== Exercise details ==
If a line in the records below contains the word "Classic", copy it out.

===== Source information

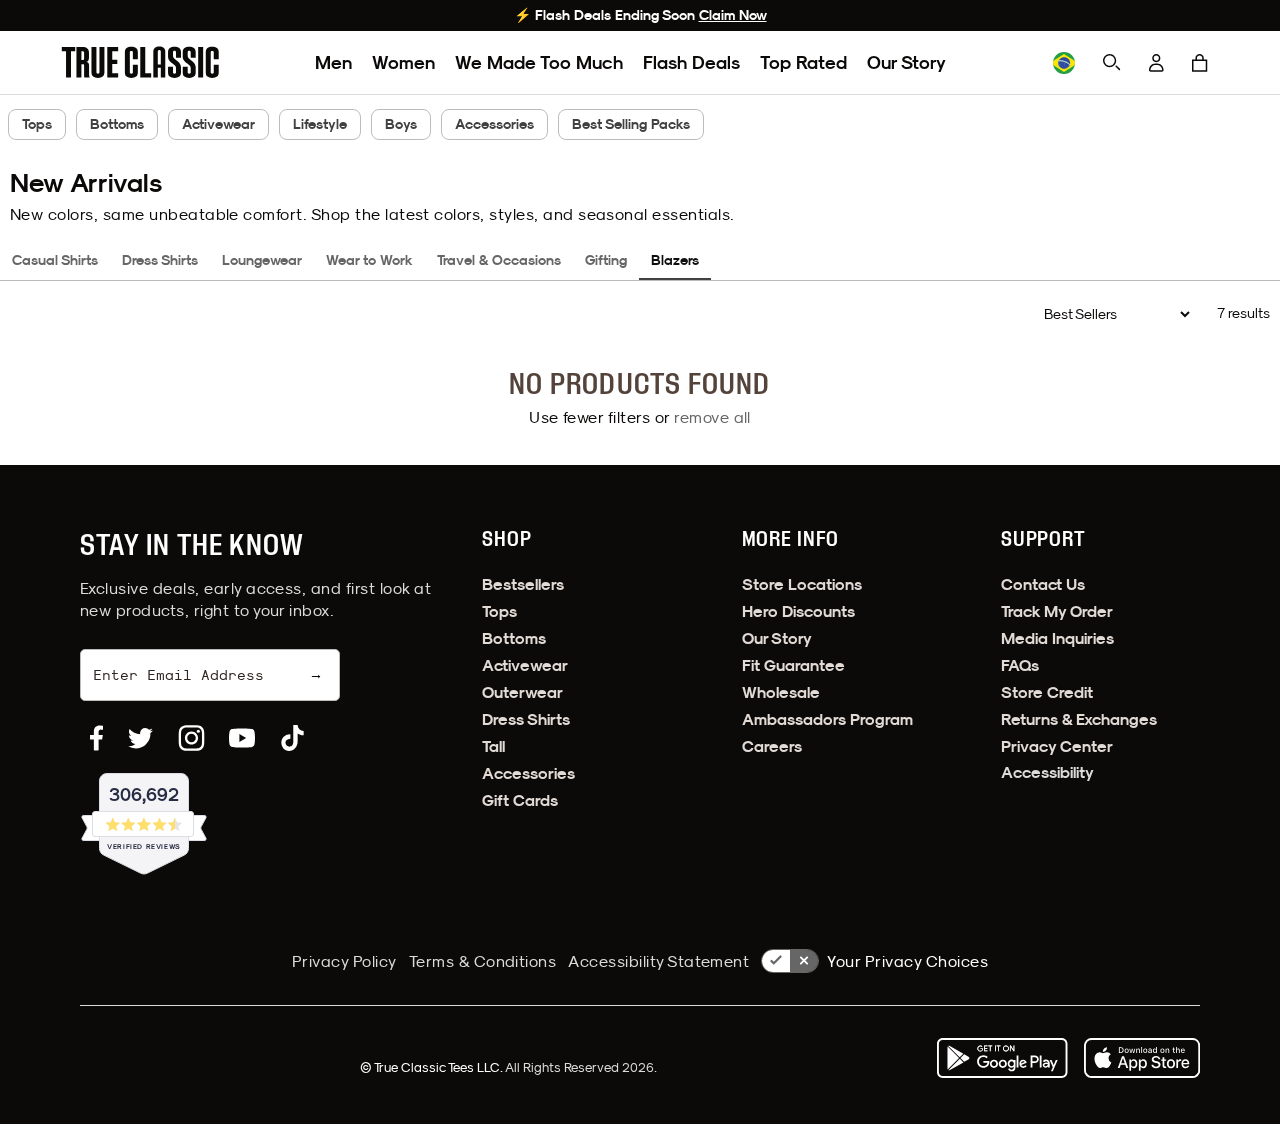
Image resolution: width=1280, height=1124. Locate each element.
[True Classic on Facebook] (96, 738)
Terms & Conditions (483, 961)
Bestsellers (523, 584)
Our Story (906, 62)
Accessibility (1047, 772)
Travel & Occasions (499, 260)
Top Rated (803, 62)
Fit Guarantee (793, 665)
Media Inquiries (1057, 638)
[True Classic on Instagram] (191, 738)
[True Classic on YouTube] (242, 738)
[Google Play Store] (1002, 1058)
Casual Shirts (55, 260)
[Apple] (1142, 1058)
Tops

==========

== Worked solution ==
[True Classic on Facebook] (96, 738)
[True Classic on Instagram] (191, 738)
[True Classic on YouTube] (242, 738)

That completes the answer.